Because at some point in life, if we're honest, Milton is all of us—or at least many might fear that's the case. The scene of him at Lumbergh's birthday celebration (was there ever a more perfectly-rendered scene depicting the pro-forma office "celebration" that people only attend for the cake in the first place?) was Milton in a nutshell. Overlooked, disrespected, and a time bomb, just ticking away. 

(If you act before Feb. 28, 2019, you can get your own red stapler, too—just click the image above. Consider, though, that Milton burned it all down, which may not be the most positive signal to send to a boss in the know.) 

Jennifer Aniston's role in Office Space was surprisingly small, really. 

However, her Joanna gets one of the greatest "I QUIT" moments in movie comedy history, and her nemesis is none other than Mike Judge in a toupee, doing a Lumbergh lite as her manager at Chotchkie's. 

Jennifer Aniston, Mike Judge

Jennifer Aniston, Mike Judge

Joanna's rejection of Flair Culture is epic. Actually imitating her might be a bad idea, but it's damn satisfying to watch her go.

So those are 5 classic scenes, sure—but there are dozens that could just as easily be excerpted. 

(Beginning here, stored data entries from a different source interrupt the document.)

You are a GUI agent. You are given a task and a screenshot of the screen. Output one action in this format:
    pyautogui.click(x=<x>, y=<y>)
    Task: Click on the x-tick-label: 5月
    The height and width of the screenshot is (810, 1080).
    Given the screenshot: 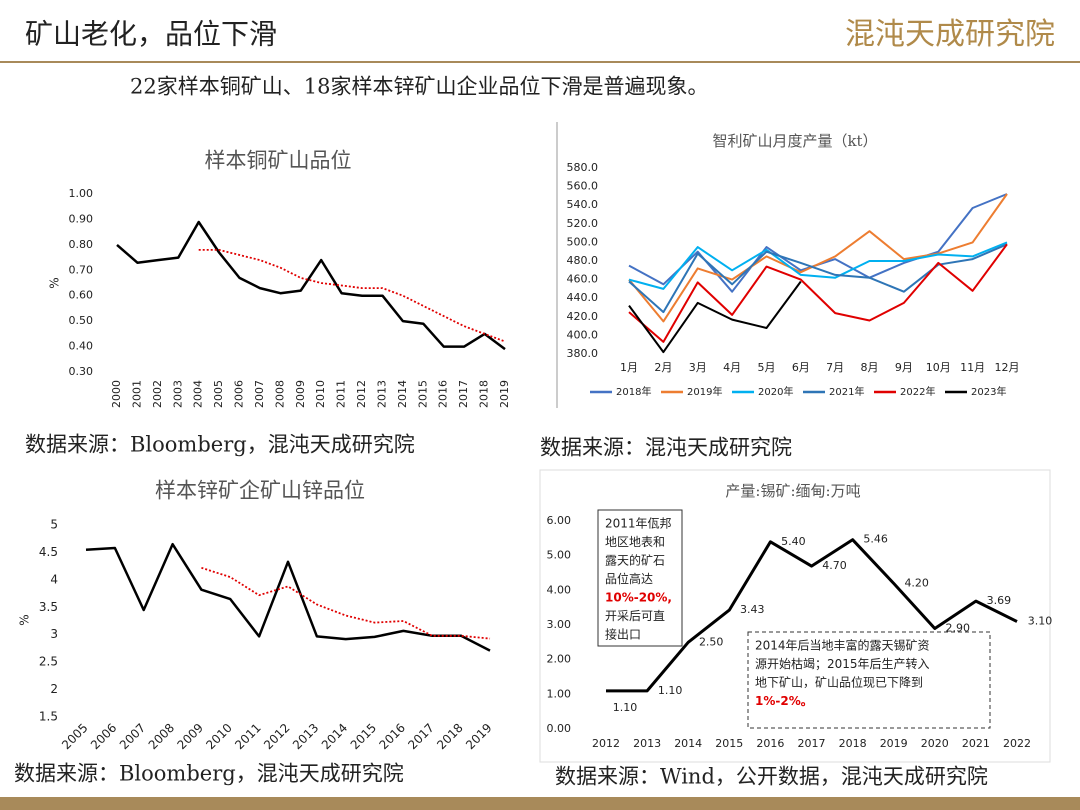 What is the action you would take?
    pyautogui.click(x=766, y=368)
    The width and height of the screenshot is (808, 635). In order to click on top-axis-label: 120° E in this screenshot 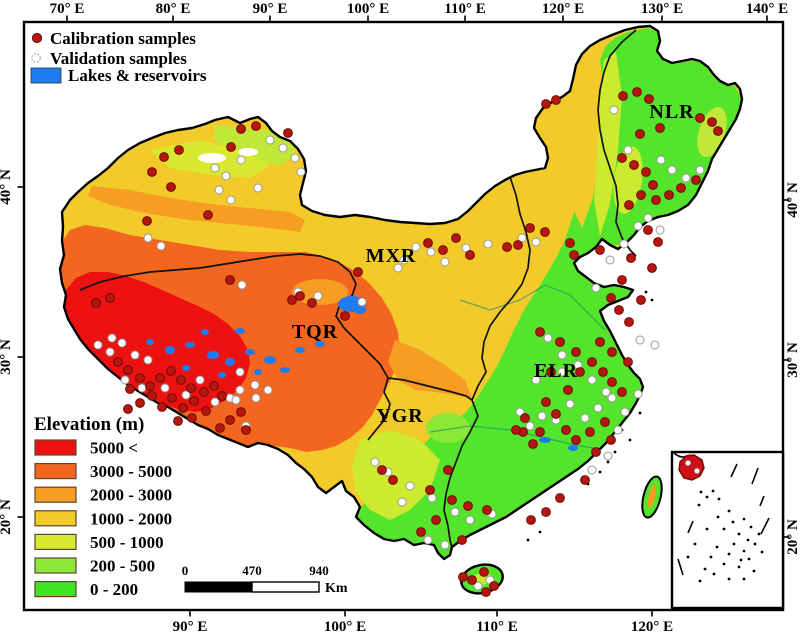, I will do `click(563, 9)`.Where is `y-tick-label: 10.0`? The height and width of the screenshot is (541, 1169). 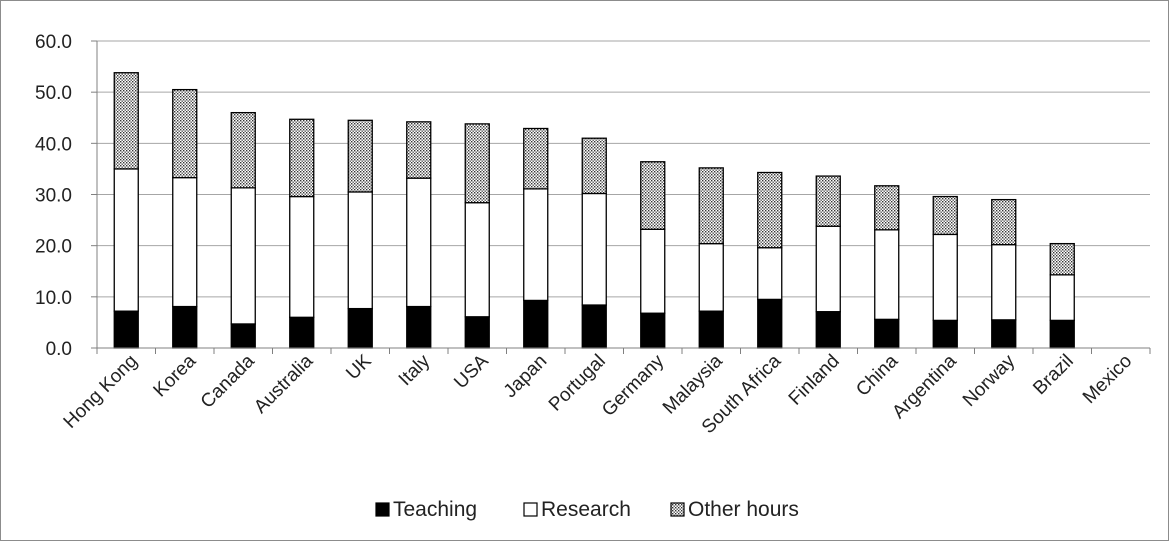
y-tick-label: 10.0 is located at coordinates (54, 298).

As it is, there's no way to pay tribute to Office Space without adding one of the greatest moments of all as a bonus. It's done without a bit of dialogue, just the Geto Boys rapping "Still," and it features Michael, Samir, and Peter obliterating the office printer Michael is seen struggling with throughout the first half of the movie. This scene is iconic for a reason, and it's almost all found in David Herman's face as his Michael becomes more and more enraged, finally battering the machine with his bare fists.

You've been there. Whether it was a copy machine, a computer, or a printer, every person who ever worked in an office with unfamiliar equipment has had that moment in their heads. 

The Matrix, another movie that begins with an office drone stuck in corporate hell and dreaming of a way out, premiered the same year as Office Space. 

It was an immediate hit. But it spun off into a wild cyber punk fantasy that spanned three films.

Sure, The Matrix is iconic in its own right, but that's the thing about Office Space—in the end people don't really want to soar off into space to enlighten the deadened and sleeping masses. 

Most of us just want to do work that satisfies, then sleep in and be left alone.